En sanctionnant deux figures emblématiques du réseau criminel haïtien, Washington renforce sa stratégie de pression contre les responsables présumés de la violence armée et de la déstabilisation du pays.
Les États-Unis ont annoncé, ce vendredi, une série de sanctions économiques et juridiques contre Dimitri Hérard, ancien haut responsable de la sécurité présidentielle, et Kempes Sanon, chef présumé d’un puissant gang opérant dans la région métropolitaine de Port-au-Prince.
Les deux hommes sont accusés par Washington d’avoir apporté un soutien matériel et logistique à l’organisation terroriste « Viv Ansanm », un regroupement armé responsable d’attaques coordonnées contre des civils, des institutions publiques et des convois humanitaires.
Cette décision, rendue publique par l’ambassade des États-Unis en Haïti, s’appuie sur le Décret exécutif 13224, qui autorise le gouvernement américain à sanctionner toute personne ou entité soupçonnée de participer ou de faciliter des activités terroristes.
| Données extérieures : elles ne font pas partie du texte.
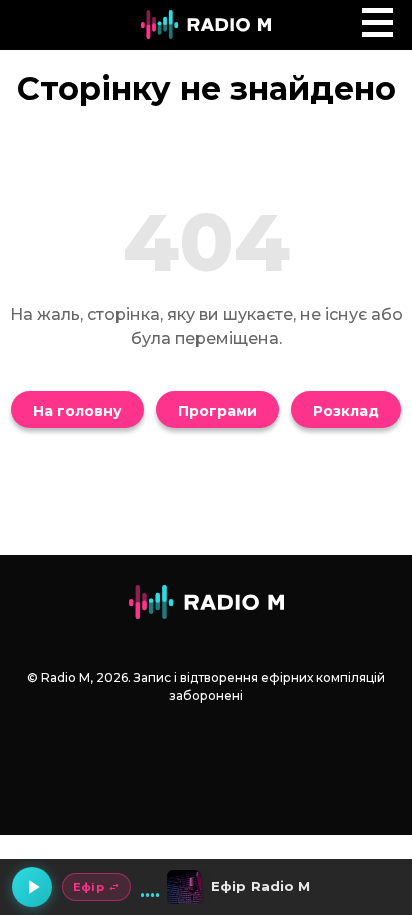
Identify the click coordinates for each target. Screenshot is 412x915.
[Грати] (32, 887)
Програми (217, 411)
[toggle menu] (377, 22)
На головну (77, 411)
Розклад (346, 411)
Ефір (88, 887)
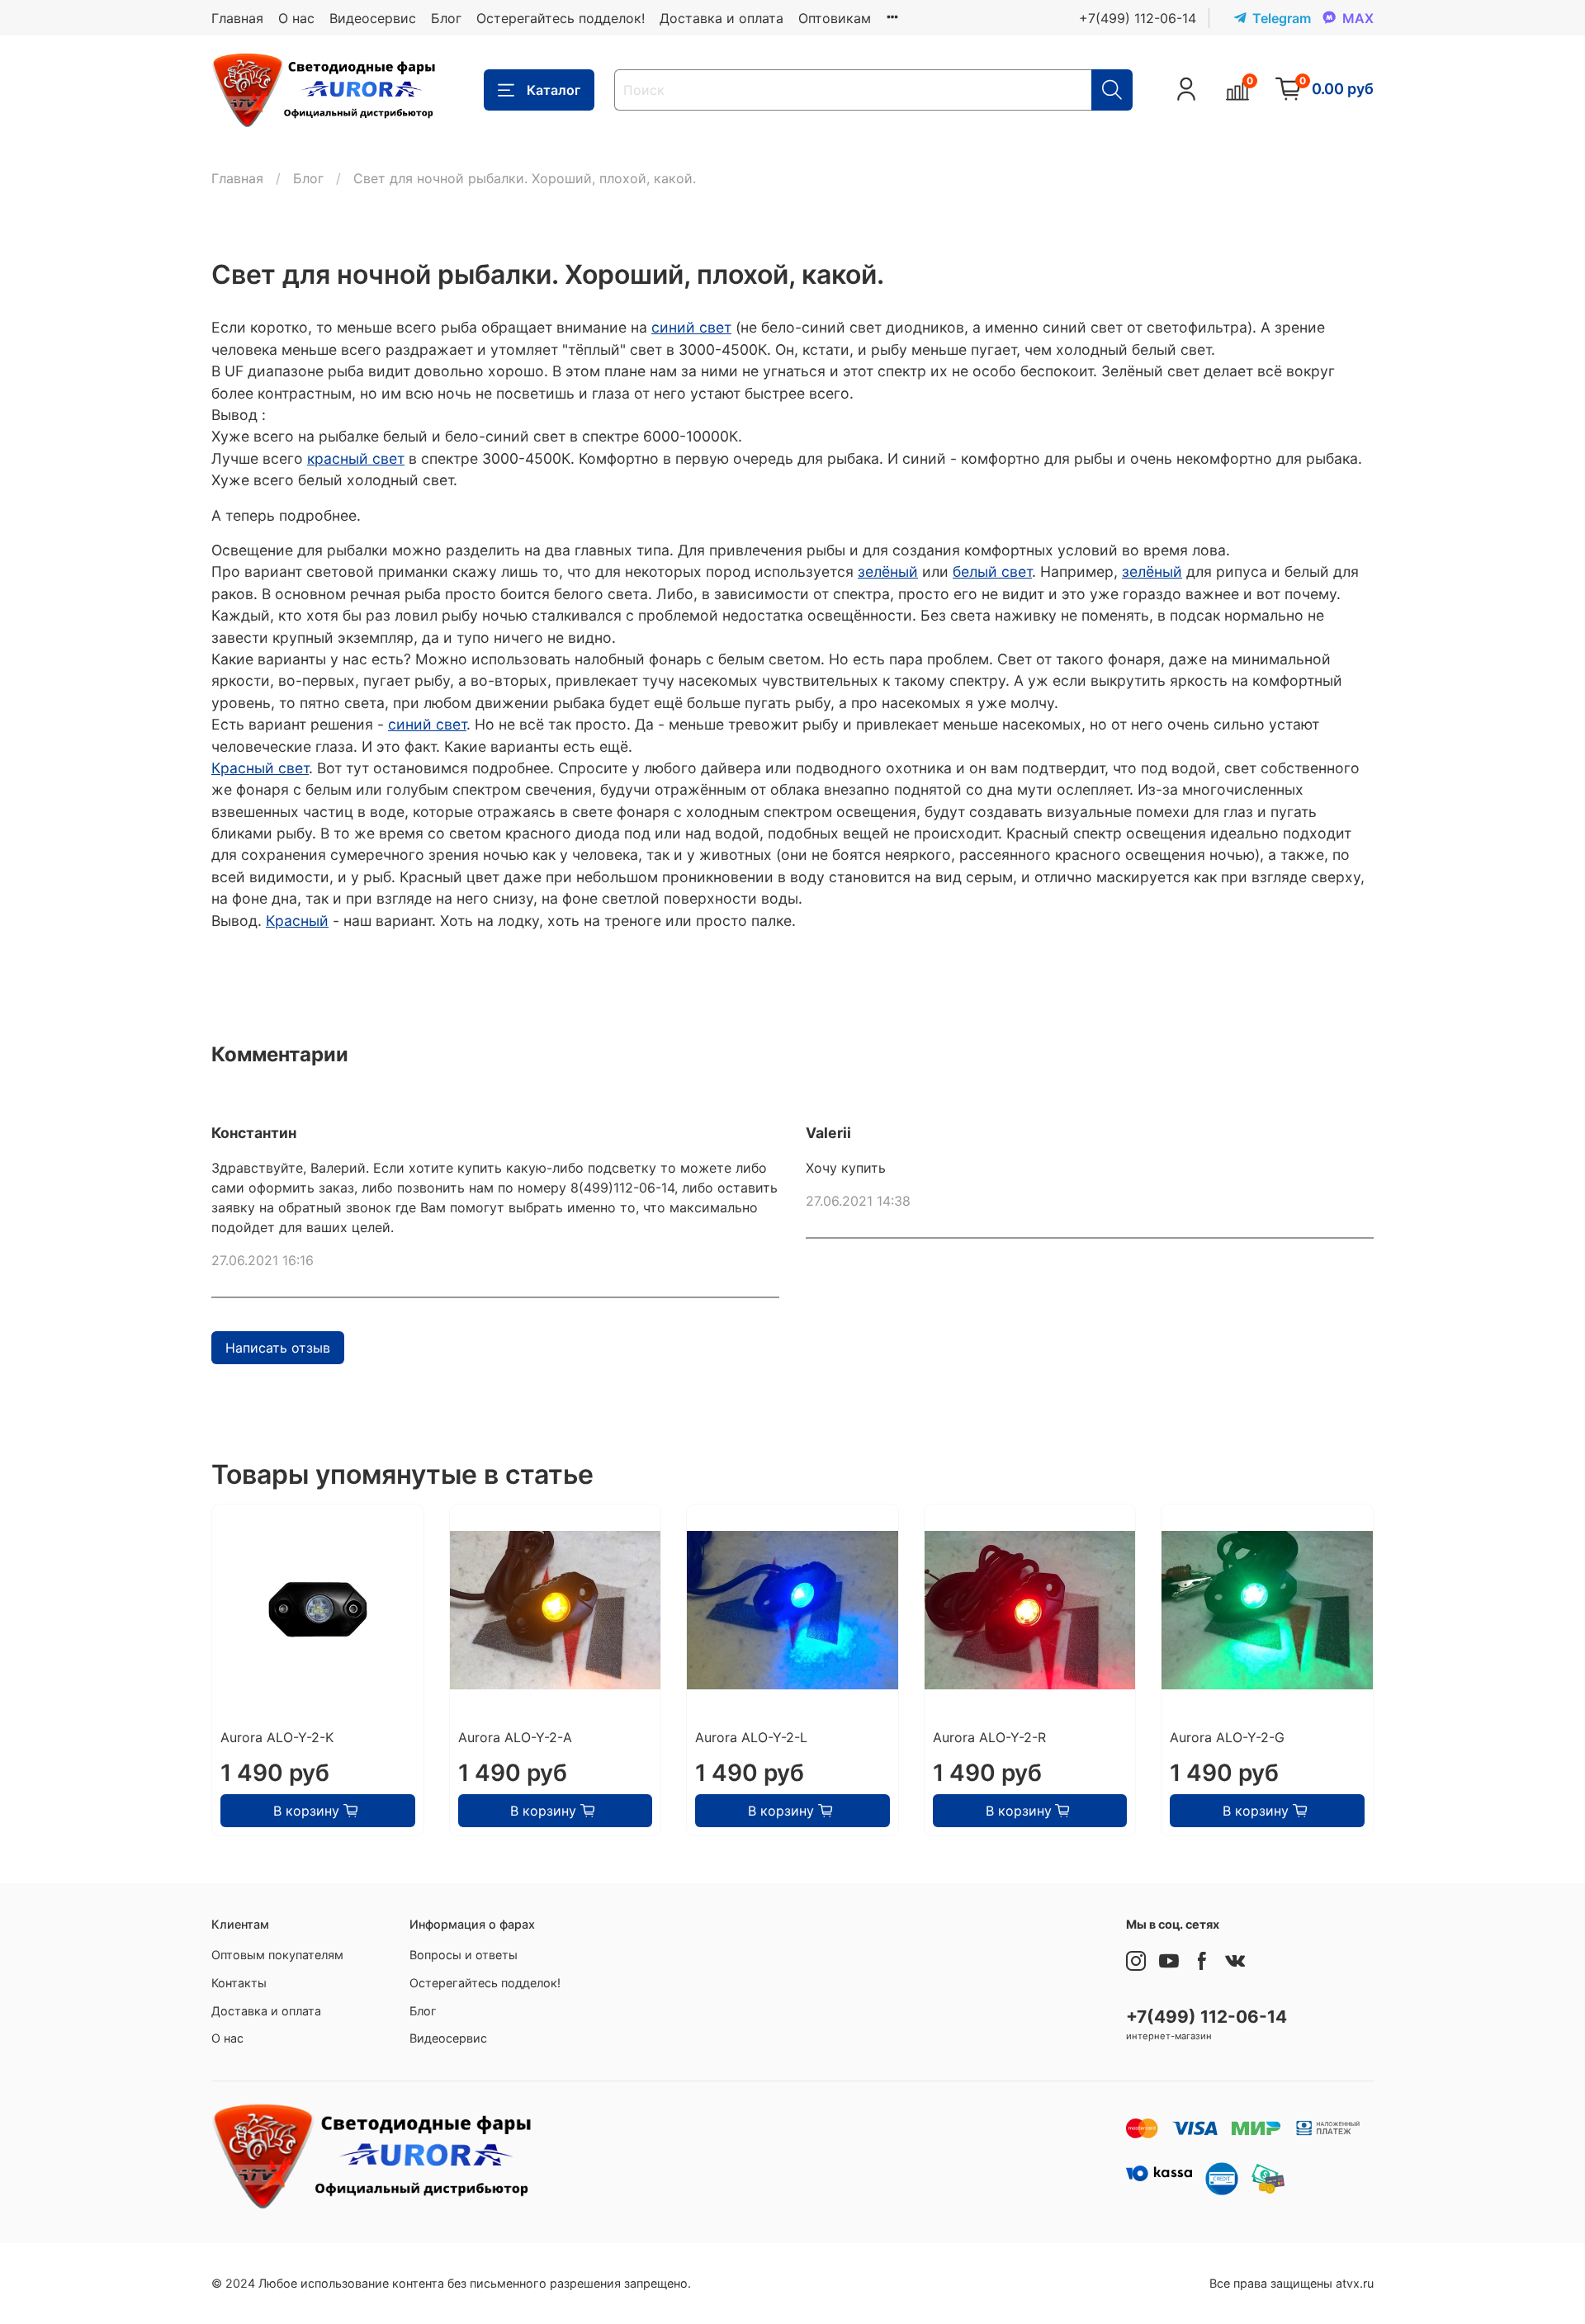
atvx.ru (1355, 2283)
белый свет (992, 571)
Des sanctions lourdes et immédiates
Dans sa note officielle, le département d’État américain précise que tous les biens et avoirs appartenant à Dimitri Hérard et à Kempes Sanon, situés aux États-Unis ou sous juridiction américaine, sont immédiatement gelés.
De plus, toute entité détenue à 50 % ou plus par l’un des deux hommes sera également bloquée.
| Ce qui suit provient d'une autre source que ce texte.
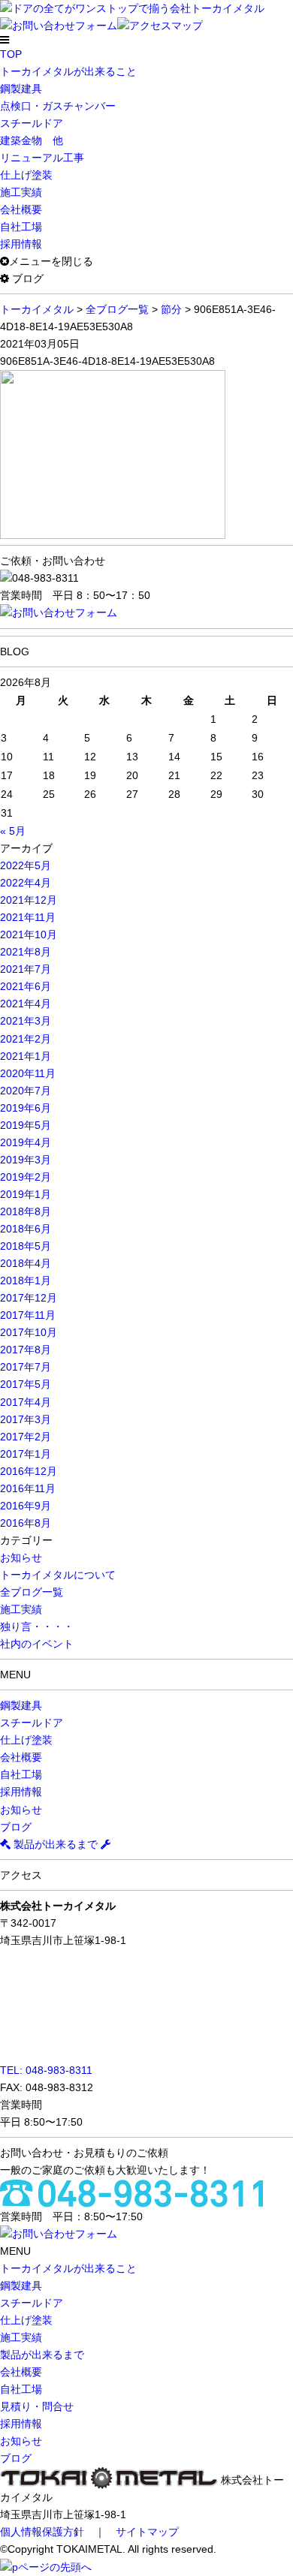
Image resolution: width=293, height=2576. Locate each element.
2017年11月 (28, 1315)
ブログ (16, 1827)
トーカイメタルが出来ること (68, 71)
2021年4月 (25, 1004)
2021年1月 (25, 1056)
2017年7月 (25, 1367)
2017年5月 (25, 1384)
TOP (11, 54)
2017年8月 (25, 1350)
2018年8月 (25, 1211)
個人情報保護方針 (42, 2532)
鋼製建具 (21, 89)
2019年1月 (25, 1194)
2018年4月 (25, 1263)
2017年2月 (25, 1437)
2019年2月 (25, 1177)
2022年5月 (25, 865)
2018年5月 (25, 1246)
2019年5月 (25, 1125)
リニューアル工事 (42, 158)
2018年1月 (25, 1280)
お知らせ (21, 1557)
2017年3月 (25, 1419)
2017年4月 (25, 1402)
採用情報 (21, 244)
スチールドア (31, 123)
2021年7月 (25, 969)
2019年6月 (25, 1108)
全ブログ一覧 (31, 1592)
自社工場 (21, 227)
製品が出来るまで (56, 1844)
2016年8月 (25, 1523)
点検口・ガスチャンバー (58, 106)
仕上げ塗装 (26, 175)
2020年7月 (25, 1091)
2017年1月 (25, 1454)
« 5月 (13, 831)
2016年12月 (28, 1471)
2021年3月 (25, 1021)
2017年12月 (28, 1298)
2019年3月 (25, 1160)
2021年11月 (28, 917)
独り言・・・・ (37, 1627)
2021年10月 (28, 934)
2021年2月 (25, 1039)
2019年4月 (25, 1142)
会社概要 (21, 209)
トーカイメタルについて (58, 1575)
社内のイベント (37, 1644)
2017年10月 (28, 1332)
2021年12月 (28, 900)
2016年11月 (28, 1488)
Ces mesures, souligne Washington, visent à affaiblir les structures criminelles qui alimentent la spirale de la violence et menacent la sécurité régionale. «L’ère de l’impunité est révolue », insiste le communiqué, soulignant la volonté américaine de tenir pour responsables ceux qui soutiennent la terreur et la criminalité organisée en Haïti.
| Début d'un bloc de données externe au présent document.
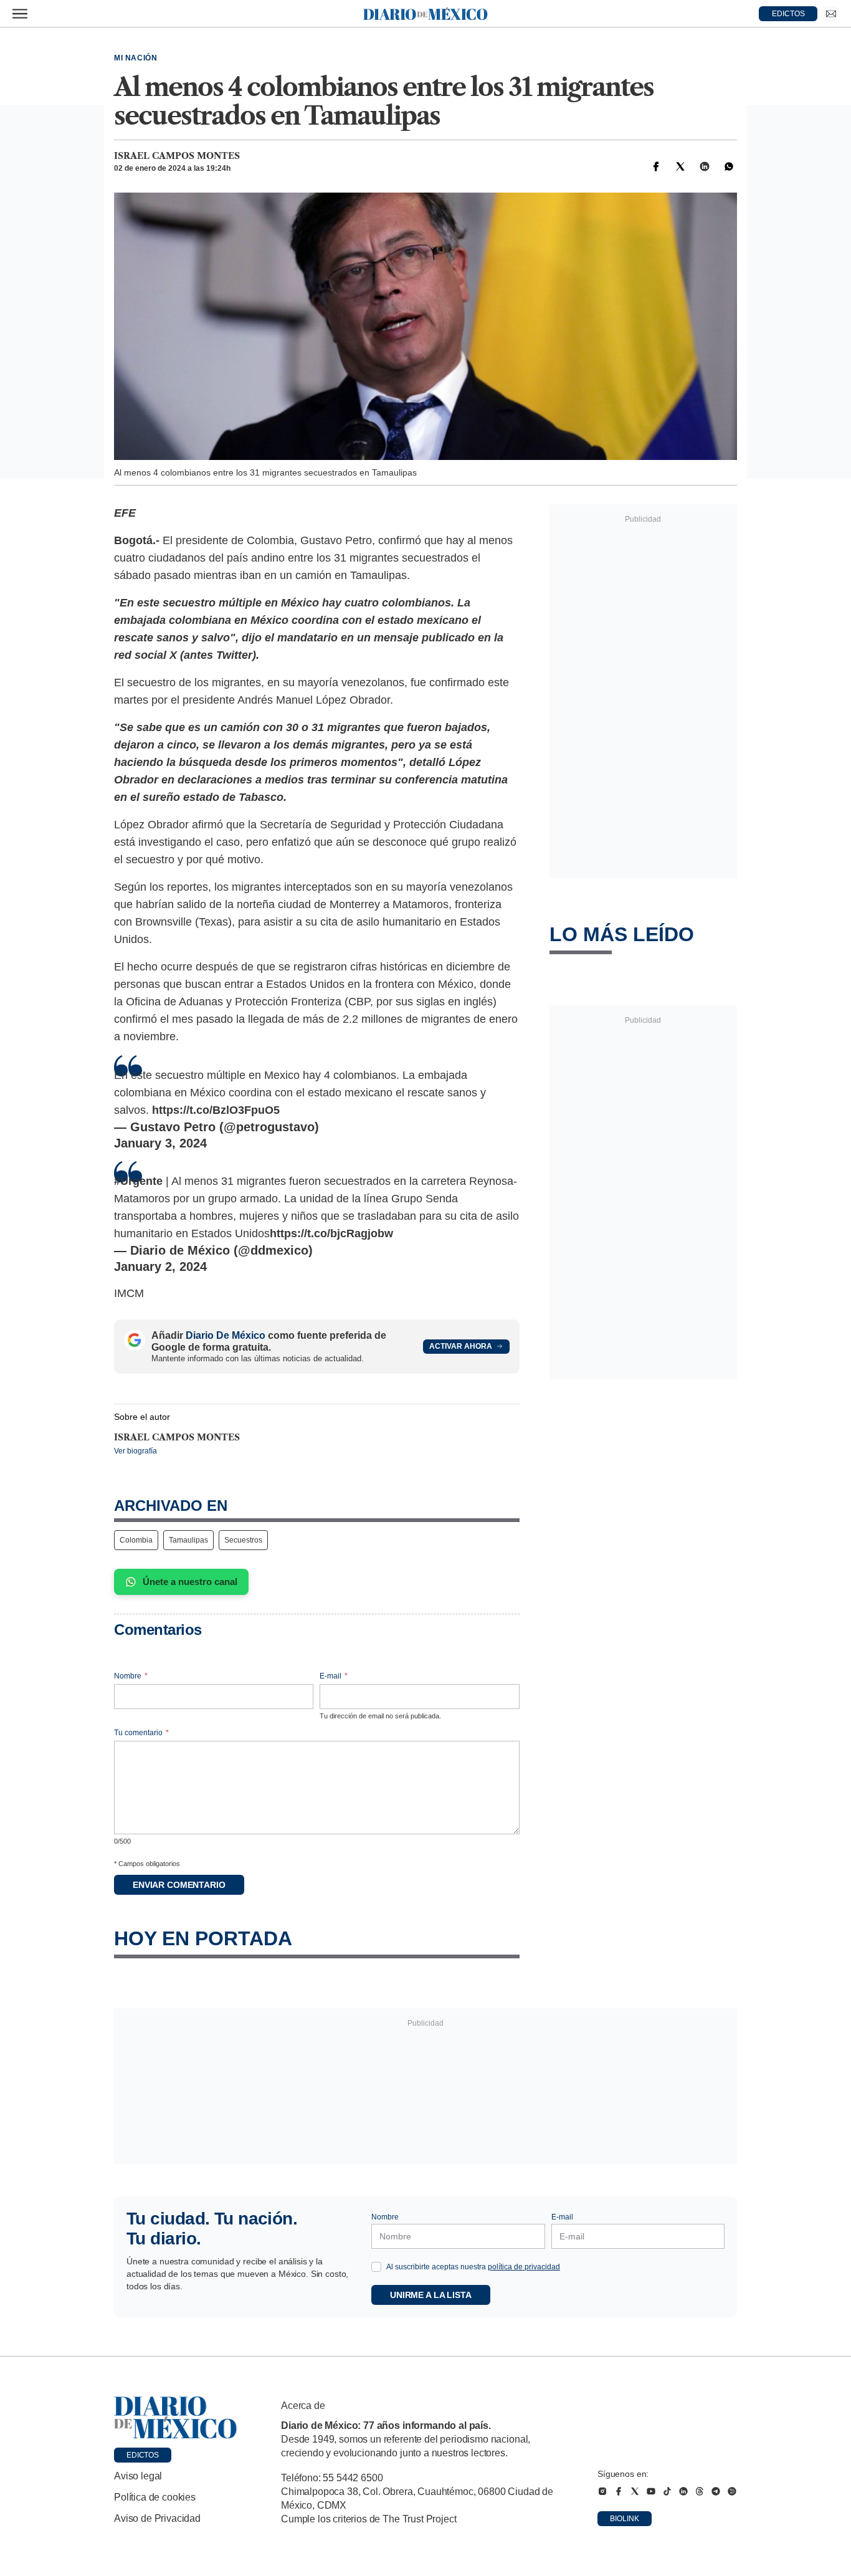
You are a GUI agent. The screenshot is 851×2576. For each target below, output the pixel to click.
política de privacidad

Des figures controversées dans le viseur de Washington
Dimitri Hérard, ancien chef de l’Unité de Sécurité Générale du Palais National (USGPN), est déjà mis en cause dans plusieurs enquêtes liées à des violations graves des droits humains et à des trafics présumés d’armes et de munitions.
Quant à Kempes Sanon, il est présenté comme l’un des dirigeants les plus influents de la coalition criminelle “Viv Ansanm”, une organisation accusée de terroriser la population, d’imposer des rackets systématiques et de bloquer les routes stratégiques reliant la capitale au reste du pays.
Selon les autorités américaines, Hérard et Sanon auraient facilité la circulation d’armes, de fonds et de ressources logistiques au profit de ce réseau armé, contribuant ainsi à entretenir le chaos et l’instabilité politique.
Un signal politique et diplomatique fort
Ces nouvelles sanctions s’inscrivent dans un contexte d’escalade des violences à Port-au-Prince, où les gangs armés contrôlent désormais plus de 80 % du territoire métropolitain, selon plusieurs rapports d’observation internationale.
Face à cette situation, Washington veut envoyer un message sans équivoque : toute collaboration avec les groupes armés sera assimilée à un soutien au terrorisme.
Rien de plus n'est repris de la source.